41.In default of any appointment pursuant to Clause 3(a), Clause 3(b)(i) provides that the trustees hold the trust property for the Principal Beneficiary if and when he survives the distribution date.

42.It was common ground before us that no relevant appointment pursuant to Clause 3(a) was made prior to the death on 21 June 1995 of the husband’s father. 

43.Thus, in our view, the primary trust is for the distribution of the Trust Fund to the Principal Beneficiary “if and when he survives the distribution date” with a gift over to certain other beneficiaries if the Principal Beneficiary fails to survive the distribution date.

44.Clause 4 provides for the distribution of income of the Trust Fund until the distribution date.  Clause 4(a) empowers the trustees in their absolute discretion to distribute the income of the Trust Fund for the “maintenance education benefit or advancement of any one or more exclusively of the others or other of the Beneficiaries.”  Clause 4(b) operates in default of any such distribution. 
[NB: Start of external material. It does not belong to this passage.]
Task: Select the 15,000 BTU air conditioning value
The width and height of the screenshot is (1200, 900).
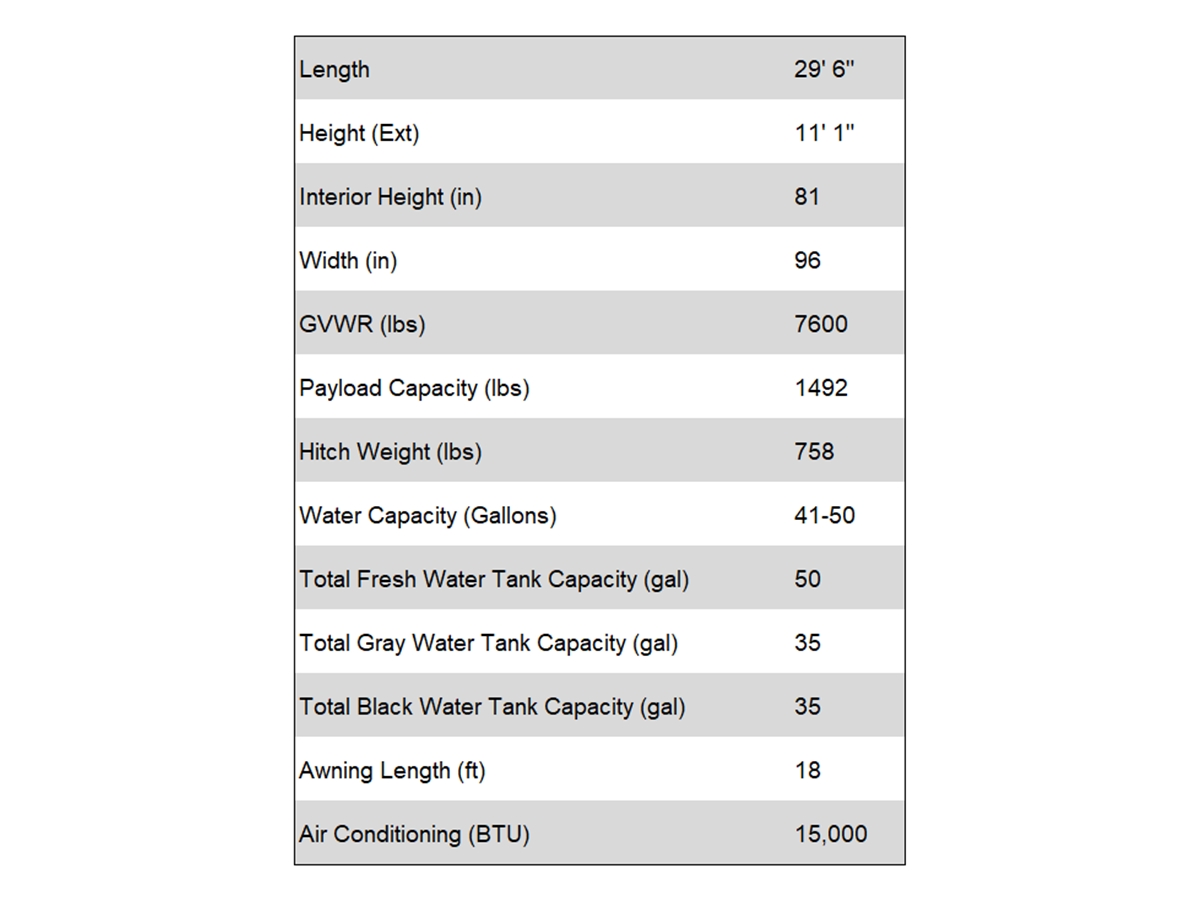Action: [x=831, y=835]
45.The expressions “the distribution date” and “the Beneficiaries” are defined in Clause 1 as follows:-

“1.      For the purposes of this Deed

(b)“the distribution date” shall mean the first to occur of the following three dates, viz:-

(i)        the 31st day of December, 2020, and

(ii)the date of the death of the last survivor of the lineal descendants born before and living at the date hereof of his late Majesty King George the Fifth and

(iii)the date (if any) not being earlier than the sixteenth anniversary of the birth of the Principal Beneficiary which the Trustees shall in their absolute discretion appoint as the distribution date of this settlement;

(c)“the Principal Beneficiary” shall mean ANTHONY WARREN GARDINER COVENTRY a son of the said Frederick Sperry Coventry;

(d)       “the Beneficiaries” shall mean

(i)        the Principal Beneficiary;

(ii)all the brothers and sisters (present and future) of the Principal Beneficiary;

(iii)      all the children and grandchildren of the Principal Beneficiary;

(iv)all the children and grandchildren of the brothers and sisters (present and future) of the Principal Beneficiary;

(v)the spouse of the Principal Beneficiary and all the persons who shall at any time be or have been the spouse of the Principal Beneficiary;

(vi)all the persons who shall at any time be or have been the spouses of the brothers and sisters (present and future) of the Principal Beneficiary;

(vii)all the persons who shall at any time be or have been the spouses of the children or the grandchildren of the Principal Beneficiary, and

(viii)all the persons who shall at any time be or have been the spouses of the children or the grandchildren of the brothers and sisters (present and future) of the Principal Beneficiary;”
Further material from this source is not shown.